Document:
+---+
Hacking an RC Car with the Mentor’s Friend
I designed a kit for Nuts & Volts (SERVO’s sister publication) that implemented a version of Jeff Ledger’s open source Pocket Mini Computer. It’s a Propeller based retro computer that emulates those early 1980’s classic computers you hooked to a TV and programmed in BASIC. The kit was aimed at parents and grandparents who wanted to share a technology experience with youngsters, but were a bit uncomfortable with learning the Arduino, Raspberry Pi, or other current platform. We called the kit the “Mentor’s Friend” and nicknamed it the “Amigo.” This article introduces the Amigo to SERVO readers and presents a simple computer-controlled hardware project (hacking a toy RC car) that you and a budding roboticist can build and explore together.
Figure 1 shows the completed Mentor’s Friend which uses the amazing Parallax Propeller P1 chip to provide all the I/O for the little retro computer, plus a tinyBASIC interpreter with 4K of program memory.
Figure 1. The Build-It-Yourself Mentor’s Friend. Just add a VGA monitor, PS/2 keyboard, and a small DC supply for loads of “old style” computer fun!
The Amigo Color BASIC interpreter is indeed tiny — integer arithmetic only; no support for strings; no arrays; no explicit DATA statement. However, it contains everything you need to introduce programming fundamentals to youngsters, without the instructional distractions of separate IDEs (integrated development environments), compilers, and other complexities.
One advantage of BASIC is that many would-be mentors can still find their way around in that “days of yore” language, regardless of their current microcontroller fluency, and Nuts & Volts has offered a series of articles on Color BASIC to help mentors easily explore programming fundamentals with their young protégés.
In addition to a simple introductory programming platform, the Amigo provides direct program control over 16 Propeller I/O pins, with a small breadboard and some LEDs and switches onboard to make that useful. These features make it easy to explore simple computer-controlled hardware projects directly from BASIC in one self-contained build-it-yourself package.
In this article, we’ll build a daughterboard “shield” for the Amigo, and use those hardware-control features to drive a toy RC car from the Amigo keyboard.
One year before the holidays, I noticed various radio controlled toys on sale at my local drug store. My first thought was — of course — I wonder if I could interface these to the Amigo? At the bargain basement price of less than ten bucks each, I couldn’t resist. So, I picked up a couple of RC toy cars and added “remote control car” to my list of potential Amigo projects.
Figure 2. Typical toy RC car and controller. The Forward/Reverse and Left/Right controls operate pairs of SPST switches which are easy to interface to the Amigo.
When I started the “toy car” project, the first thing I checked was the controller. As I suspected, the forward/reverse/left/right controls were simple switches actuated by the controller joysticks (see Figure 3).
Figure 3. Inside the RC car controller. The plastic control sticks have been removed to show the SPST switches for Forward/Reverse and Left/Right.
I began examining ways to close those switches under Propeller I/O pin control. I had some small mechanical relays on hand, but most couldn’t be driven directly by an I/O pin.
+---+
Information shown:
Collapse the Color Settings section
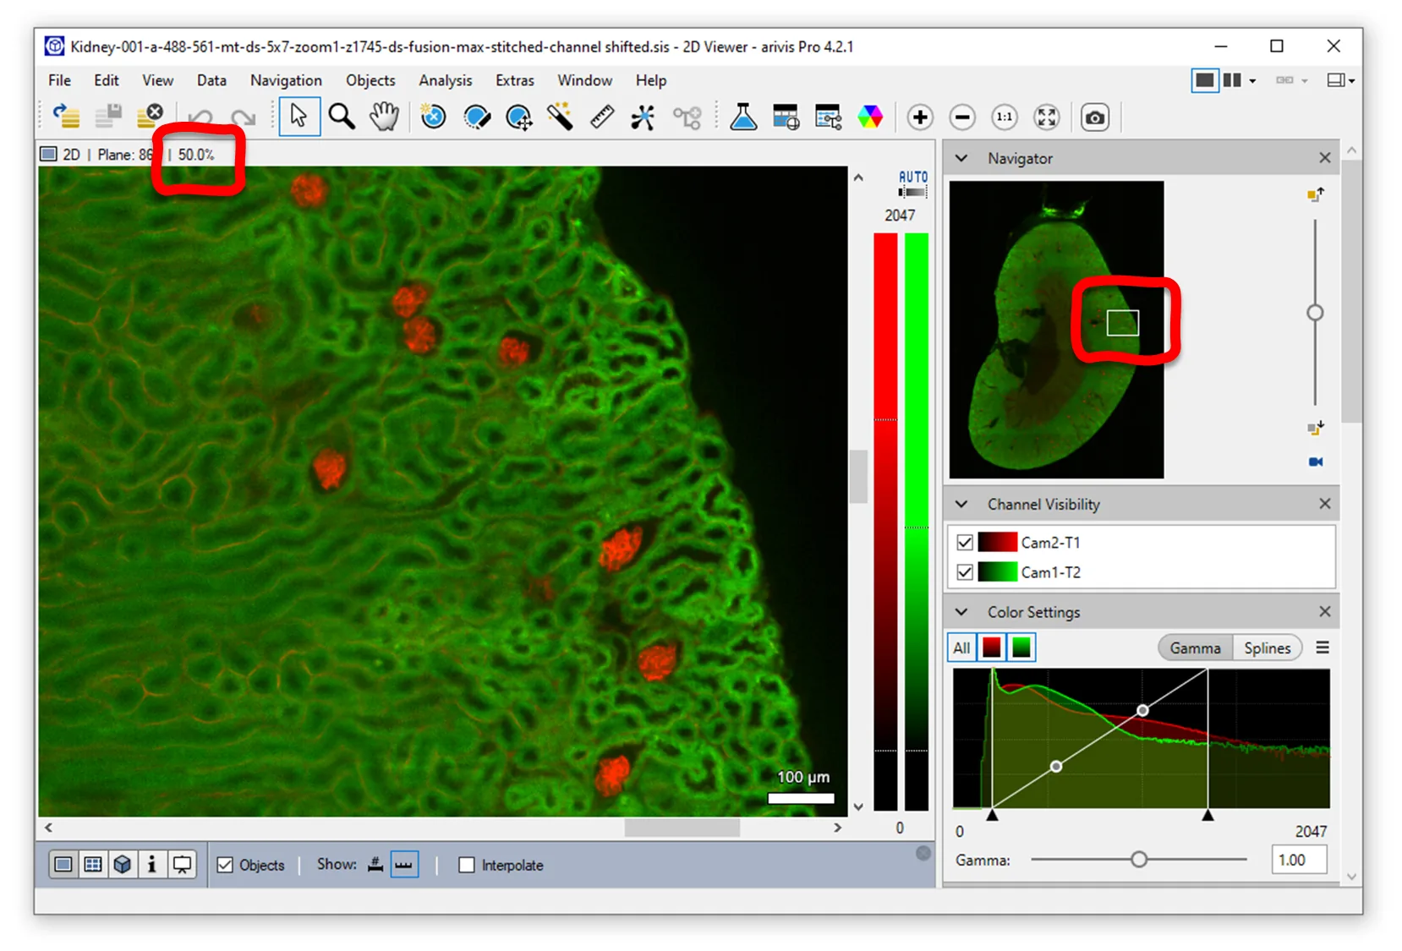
+---+
Task requirements:
1: Please reproduce the passage of the RC car article starting at "In this article, we’ll" and ending at "potential Amigo projects.".
2: According to the RC car article, what nickname was given to the Mentor's Friend kit?

Final answers:
1:
In this article, we’ll build a daughterboard “shield” for the Amigo, and use those hardware-control features to drive a toy RC car from the Amigo keyboard.
One year before the holidays, I noticed various radio controlled toys on sale at my local drug store. My first thought was — of course — I wonder if I could interface these to the Amigo? At the bargain basement price of less than ten bucks each, I couldn’t resist. So, I picked up a couple of RC toy cars and added “remote control car” to my list of potential Amigo projects.

2: The Amigo.